My experience objecting to this new merger of Science with the whims of the party has been eye opening. Quite often those who were most ruthless in mocking and gaslighting people like me were from my own social circle — college educated liberals, laptop class professionals, those who use words and spread sheets for a living.

And many of those standing up for civil liberties and personal autonomy were not who I would have expected. Wealthy people who didn’t depend on their peers’ good graces to live comfortably, it turns out, were often cowardly beyond belief. Academia, which purports to value truth and open inquiry, were among the most compliant, in many cases enforcers of the party dogmas to the point of abetting the US government in illegally censoring dissent. Even some of those I had most thought of as independent thinkers like Nassim Taleb, Noam Chomsky and “the bad boy of radio” during my formative years, Howard Stern, capitulated abjectly and totally.

So who was willing to resist authoritarianism? Who had the back of the ordinary citizen that simply didn’t want to inject himself with experimental chemicals because someone in a lab coat said so? On my timeline it was disproportionately Christians. People with profiles like “God and family,” “Jesus is No. 1,” and “Follower of Christ.”

Apparently they believe in something bigger than the State and its power, which is why one of the aims of Soviet Russia was to supplant Christianity (and other religions) with state atheism.

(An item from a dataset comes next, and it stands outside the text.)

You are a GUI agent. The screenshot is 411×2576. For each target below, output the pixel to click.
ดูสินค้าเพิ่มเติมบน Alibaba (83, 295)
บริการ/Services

It’s harder to control people who bow to something other than earthly might. If Jesus went to the cross for them, surely they could endure the wrath of their employers, condemnation by their government, vitriol by all the good people who knew for certain what was best for us.

The roles were now reversed. Instead of the Christian Right being the joyless scolds who knew what was best for me, they became a bulwark against the indoctrinated technocrats doing the same.

What a relief to have such a large swath of the population so resilient to the corrupting forces of the State. That is not to say Christians are perfect people just by virtue of believing or to paint an unrealistic picture of them, only that when the Big Bribe was offered, a large number of them had the wherewithal to turn it down.

As I said, I am not a Christian, but I am sure glad they exist.